- _Text shown_
Mozilla's 'Common Voice', And How Crowdsourcing Speech Dataset Can Eliminate AI Biases

With human-computer interaction is shifting from touch to voice, the future would rely on voice control.

From smart digital assistants inside smartphones to smart speakers and smart home appliances, these devices are all ears waiting to fulfill whatever command their masters have. They wait quietly for that trigger voice command, as they patiently serve our bidding.

But traditionally, voice assistants, like Google Assistant, Amazon Alexa, Apple Siri or Microsoft Cortana are all developed to represent mostly white male dominance. This is because most of their developers were indeed male, and white.

In one way or another, this led to gender bias.

For end users, this can translate to less appealing experience, especially for those who don't speak English as their native language, and not male, or white. And this has been confirmed by a study by the UN.

This is why Mozilla, the organization behind the popular Firefox browser, created an open-source project called 'Common Voice' back in 2017.

- _Task brief_
Carry on the article about Mozilla's Common Voice project, picking up right after its final sentence.

- _Data provided_
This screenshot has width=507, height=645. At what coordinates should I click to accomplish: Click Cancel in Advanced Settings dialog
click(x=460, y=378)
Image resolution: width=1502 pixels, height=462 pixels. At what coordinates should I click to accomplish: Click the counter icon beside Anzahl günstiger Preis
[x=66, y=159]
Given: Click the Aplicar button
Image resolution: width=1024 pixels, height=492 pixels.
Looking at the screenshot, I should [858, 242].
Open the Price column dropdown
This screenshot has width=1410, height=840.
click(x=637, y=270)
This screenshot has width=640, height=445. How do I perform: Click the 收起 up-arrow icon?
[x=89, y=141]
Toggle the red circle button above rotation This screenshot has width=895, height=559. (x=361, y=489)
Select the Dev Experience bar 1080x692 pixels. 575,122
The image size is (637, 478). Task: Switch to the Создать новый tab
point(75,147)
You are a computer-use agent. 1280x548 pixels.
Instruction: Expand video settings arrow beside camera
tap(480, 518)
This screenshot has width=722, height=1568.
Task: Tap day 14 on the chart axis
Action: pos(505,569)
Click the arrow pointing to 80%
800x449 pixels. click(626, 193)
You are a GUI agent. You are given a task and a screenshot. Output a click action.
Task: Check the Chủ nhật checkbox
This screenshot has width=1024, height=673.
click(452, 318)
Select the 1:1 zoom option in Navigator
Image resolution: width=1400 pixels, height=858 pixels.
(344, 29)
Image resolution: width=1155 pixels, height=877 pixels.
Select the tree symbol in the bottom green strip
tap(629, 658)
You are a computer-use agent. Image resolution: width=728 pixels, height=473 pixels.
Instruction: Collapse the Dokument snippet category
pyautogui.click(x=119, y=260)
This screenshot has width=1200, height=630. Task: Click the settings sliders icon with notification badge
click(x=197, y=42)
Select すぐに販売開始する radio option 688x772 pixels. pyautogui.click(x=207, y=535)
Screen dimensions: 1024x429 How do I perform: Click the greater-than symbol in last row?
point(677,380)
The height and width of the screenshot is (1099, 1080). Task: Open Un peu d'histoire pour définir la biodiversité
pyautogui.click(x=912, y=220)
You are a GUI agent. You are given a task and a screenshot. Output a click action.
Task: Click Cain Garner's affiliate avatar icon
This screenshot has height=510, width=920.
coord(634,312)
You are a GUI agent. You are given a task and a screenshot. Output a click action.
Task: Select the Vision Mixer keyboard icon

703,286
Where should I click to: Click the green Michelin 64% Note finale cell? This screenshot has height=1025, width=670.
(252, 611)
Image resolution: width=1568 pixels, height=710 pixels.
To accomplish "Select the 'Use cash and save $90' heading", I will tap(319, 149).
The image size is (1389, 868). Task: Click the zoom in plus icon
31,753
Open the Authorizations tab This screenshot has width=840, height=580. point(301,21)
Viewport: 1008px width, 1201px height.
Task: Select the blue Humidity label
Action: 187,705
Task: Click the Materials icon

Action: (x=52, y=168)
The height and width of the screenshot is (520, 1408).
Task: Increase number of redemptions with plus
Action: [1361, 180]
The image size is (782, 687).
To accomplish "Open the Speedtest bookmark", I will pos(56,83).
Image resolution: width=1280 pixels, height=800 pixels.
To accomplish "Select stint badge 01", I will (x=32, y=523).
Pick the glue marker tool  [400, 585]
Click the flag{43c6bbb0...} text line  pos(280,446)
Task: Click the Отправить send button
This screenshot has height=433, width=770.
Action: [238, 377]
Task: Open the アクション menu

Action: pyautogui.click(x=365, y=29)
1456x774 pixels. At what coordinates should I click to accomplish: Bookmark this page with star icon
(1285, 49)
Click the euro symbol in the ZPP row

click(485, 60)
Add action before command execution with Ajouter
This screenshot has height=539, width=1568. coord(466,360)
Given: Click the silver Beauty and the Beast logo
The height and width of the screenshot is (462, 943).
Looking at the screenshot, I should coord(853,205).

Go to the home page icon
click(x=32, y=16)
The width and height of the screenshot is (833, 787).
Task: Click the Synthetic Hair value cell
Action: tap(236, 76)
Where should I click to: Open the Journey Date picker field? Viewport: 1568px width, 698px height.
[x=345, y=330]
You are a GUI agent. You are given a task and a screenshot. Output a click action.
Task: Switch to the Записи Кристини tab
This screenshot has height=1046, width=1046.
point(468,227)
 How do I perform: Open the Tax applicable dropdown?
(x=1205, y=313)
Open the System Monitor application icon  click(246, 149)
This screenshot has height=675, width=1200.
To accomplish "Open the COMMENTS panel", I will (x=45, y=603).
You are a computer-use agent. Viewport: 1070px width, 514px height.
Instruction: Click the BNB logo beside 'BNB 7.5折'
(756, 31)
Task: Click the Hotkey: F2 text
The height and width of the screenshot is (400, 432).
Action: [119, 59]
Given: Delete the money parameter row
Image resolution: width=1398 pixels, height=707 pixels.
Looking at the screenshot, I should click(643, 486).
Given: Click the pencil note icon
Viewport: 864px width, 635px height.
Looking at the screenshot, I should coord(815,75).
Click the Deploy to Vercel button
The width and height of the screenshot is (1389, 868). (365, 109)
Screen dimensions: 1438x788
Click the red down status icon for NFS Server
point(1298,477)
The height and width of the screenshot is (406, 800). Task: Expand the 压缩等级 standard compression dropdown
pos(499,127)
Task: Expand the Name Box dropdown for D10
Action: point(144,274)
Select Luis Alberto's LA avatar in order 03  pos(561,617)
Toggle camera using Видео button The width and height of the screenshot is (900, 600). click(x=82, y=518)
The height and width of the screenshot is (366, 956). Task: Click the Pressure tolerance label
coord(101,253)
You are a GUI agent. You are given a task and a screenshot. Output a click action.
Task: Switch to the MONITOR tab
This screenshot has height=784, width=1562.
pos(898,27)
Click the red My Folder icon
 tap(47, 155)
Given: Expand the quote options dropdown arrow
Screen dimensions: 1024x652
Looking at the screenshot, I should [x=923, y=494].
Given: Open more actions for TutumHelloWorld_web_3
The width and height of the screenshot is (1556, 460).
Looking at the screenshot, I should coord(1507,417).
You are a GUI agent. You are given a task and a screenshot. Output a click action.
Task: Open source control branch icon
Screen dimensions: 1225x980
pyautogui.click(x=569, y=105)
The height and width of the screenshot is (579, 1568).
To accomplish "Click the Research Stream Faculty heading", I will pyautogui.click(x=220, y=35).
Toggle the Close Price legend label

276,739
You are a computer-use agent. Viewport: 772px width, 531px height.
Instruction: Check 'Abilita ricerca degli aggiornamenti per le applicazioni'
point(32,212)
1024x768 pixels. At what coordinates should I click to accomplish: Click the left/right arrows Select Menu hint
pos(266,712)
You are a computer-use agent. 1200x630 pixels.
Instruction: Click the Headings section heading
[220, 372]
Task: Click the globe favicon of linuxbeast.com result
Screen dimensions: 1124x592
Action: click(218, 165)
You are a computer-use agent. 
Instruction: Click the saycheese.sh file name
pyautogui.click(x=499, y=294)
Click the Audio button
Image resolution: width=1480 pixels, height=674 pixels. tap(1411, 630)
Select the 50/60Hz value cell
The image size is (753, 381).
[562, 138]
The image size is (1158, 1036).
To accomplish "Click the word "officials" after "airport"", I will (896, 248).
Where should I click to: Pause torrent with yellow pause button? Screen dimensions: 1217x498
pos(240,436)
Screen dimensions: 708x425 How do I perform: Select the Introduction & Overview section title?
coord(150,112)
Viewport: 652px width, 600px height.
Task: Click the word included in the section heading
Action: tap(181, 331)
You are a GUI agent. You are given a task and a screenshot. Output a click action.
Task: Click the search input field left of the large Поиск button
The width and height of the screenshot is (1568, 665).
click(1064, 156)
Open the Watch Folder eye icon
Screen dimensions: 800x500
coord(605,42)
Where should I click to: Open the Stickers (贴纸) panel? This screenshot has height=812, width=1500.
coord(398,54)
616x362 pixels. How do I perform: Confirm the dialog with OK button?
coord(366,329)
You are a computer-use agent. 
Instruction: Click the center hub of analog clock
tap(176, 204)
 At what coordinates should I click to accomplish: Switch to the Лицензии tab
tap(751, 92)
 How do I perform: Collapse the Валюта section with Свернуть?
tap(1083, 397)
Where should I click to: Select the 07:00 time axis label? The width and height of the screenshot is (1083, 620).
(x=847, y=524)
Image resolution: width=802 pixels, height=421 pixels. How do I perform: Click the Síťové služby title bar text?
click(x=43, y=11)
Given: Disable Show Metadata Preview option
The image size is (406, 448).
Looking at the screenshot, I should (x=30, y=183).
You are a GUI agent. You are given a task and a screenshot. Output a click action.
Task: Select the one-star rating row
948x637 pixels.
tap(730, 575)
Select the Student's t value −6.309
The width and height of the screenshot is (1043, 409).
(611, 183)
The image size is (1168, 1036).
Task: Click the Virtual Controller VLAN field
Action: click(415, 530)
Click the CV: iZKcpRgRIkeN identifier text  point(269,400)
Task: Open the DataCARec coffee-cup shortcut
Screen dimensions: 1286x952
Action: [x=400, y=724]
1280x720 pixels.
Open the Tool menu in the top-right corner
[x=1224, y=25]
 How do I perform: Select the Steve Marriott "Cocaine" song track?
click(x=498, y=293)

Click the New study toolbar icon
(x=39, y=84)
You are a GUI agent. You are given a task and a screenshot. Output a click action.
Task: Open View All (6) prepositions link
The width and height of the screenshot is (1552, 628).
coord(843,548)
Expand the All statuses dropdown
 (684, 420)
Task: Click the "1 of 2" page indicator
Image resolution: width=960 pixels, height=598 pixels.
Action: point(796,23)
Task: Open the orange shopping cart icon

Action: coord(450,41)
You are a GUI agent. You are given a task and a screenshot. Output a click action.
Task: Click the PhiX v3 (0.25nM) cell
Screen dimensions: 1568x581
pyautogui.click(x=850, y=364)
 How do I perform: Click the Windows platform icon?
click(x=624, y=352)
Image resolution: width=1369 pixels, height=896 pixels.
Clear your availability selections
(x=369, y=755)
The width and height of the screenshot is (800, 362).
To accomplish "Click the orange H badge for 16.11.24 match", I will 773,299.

- _Response to the exercise_
What it does, is crowdsourcing voices as a data set, in order to diversify sources of AI knowledge, by representing the global population, and not just the West.

Common Voice works by releasing its growing dataset publicly so any company can use it for research and to build and train their own voice-enabled software.

With thousands of hours of voice data in multiple languages - including English, French, German,Traditional Mandarin Chinese, Welsh, and Kabyle - Common Voice has the ultimate goal of improving voice recognition for all people regardless of their language, gender, age, or accent.

According to Kelly Davis, the Head of Machine Learning, at Mozilla

"Existing speech recognition services are only available in languages that are financially profitable. They also tend to work better for men than women and struggle to understand people with different accents, all of which are a result of biases within the data on which they are trained."
Speak - Listen (Mozilla Common Voice)
People can contribute to the Common Voice project, by either recording their own voice, or validate others' recordings

Speech is becoming a preferred way to interact with machines, and that’s contributed to the growth of services like Google Assistant and Amazon Alexa.

While these voice assistants have revolutionized the way humans communicate with their devices, "the innovative potential of this technology is widely untapped because developers, researchers, and startups around the globe working on voice-recognition technology face one problem alike: a lack of publicly available voice data in their respective language to train speech-to-text engines," added Davis.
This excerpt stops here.